Drei Türen weiter verhandelt am Mittwoch beim Amtsgericht Weiden Richter Hubert Windisch einen ähnlichen Fall, wenn auch in kleinerer Dimension. Einem syrischen Geschwisterpaar wird Urkundenfälschung vorgeworfen. Die ganze Familie soll mit gefälschten Pässen eingereist sein. Rechtsanwalt Franz Schlama ist in beiden Verfahren tätig. Hier vertritt er die Schwester, eine Architektin Mitte 20. Die Familie habe im Kriegsgebiet keine Zukunft gesehen. "Und ohne falsche Papiere ist eine Einreise eben nicht möglich."

Bundesverdienstkreuz

Es gibt naturgemäß zwei Blickwinkel, auf die wachsenden Flüchtlingsströme nach Europa zu schauen: aus der Warte der Verfolgten, die Schutz suchen - und aus der Warte der Staaten, die sich vor unkontrollierter Einwanderung schützen wollen. Für Flüchtlingsorganisationen hat sich die Frage schon beantwortet. In Weiden relativierte jüngst bei einem Lions-Vortrag Jost Hess vom AK Asyl die Tätigkeit der Schleuser: "Die Schlepper wurden einst Fluchthelfer genannt und bekamen sogar Orden."

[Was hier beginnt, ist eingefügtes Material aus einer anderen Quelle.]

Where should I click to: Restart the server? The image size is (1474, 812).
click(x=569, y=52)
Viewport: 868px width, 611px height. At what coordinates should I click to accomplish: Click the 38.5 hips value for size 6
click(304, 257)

2012 erhielten tatsächlich zwei DDR-Fluchthelfer das Bundesverdienstkreuz. Was unterscheidet sie? Der Schleuserlohn? Das gute Geschäft mit der guten Tat? Auch DDR-Fluchthelfer arbeiteten nicht unbedingt unentgeltlich. Mit dem Thema beschäftigte sich 1980 der Bundesgerichtshof. Ein DDR-Schleuser verlangte für den Versuch, einen DDR-Bürger in den Westen zu bringen, seinen Vorschuss - obwohl das Unterfangen gescheitert war. Der BGH: Es sei "nicht in jedem Fall anstößig, eine Hilfeleistung, selbst für Menschen in einer Notlage, von einer Vergütung abhängig zu machen". Die Richter verwiesen auf "hohe Unkosten".

Kontrastprogramm: Im Dezember 2013 verurteilte das Landgericht Essen zwei Syrer zu je drei Jahren Haft. Sie sollen mit vier Komplizen 270 Landsleuten bei der Einreise nach Deutschland geholfen haben. ARD-Journalist Stefan Buchen schrieb daüber ein wütendes Buch: "Die neuen Staatsfeinde. Wie die Helfer syrischer Kriegsflüchtlinge in Deutschland kriminalisiert werden".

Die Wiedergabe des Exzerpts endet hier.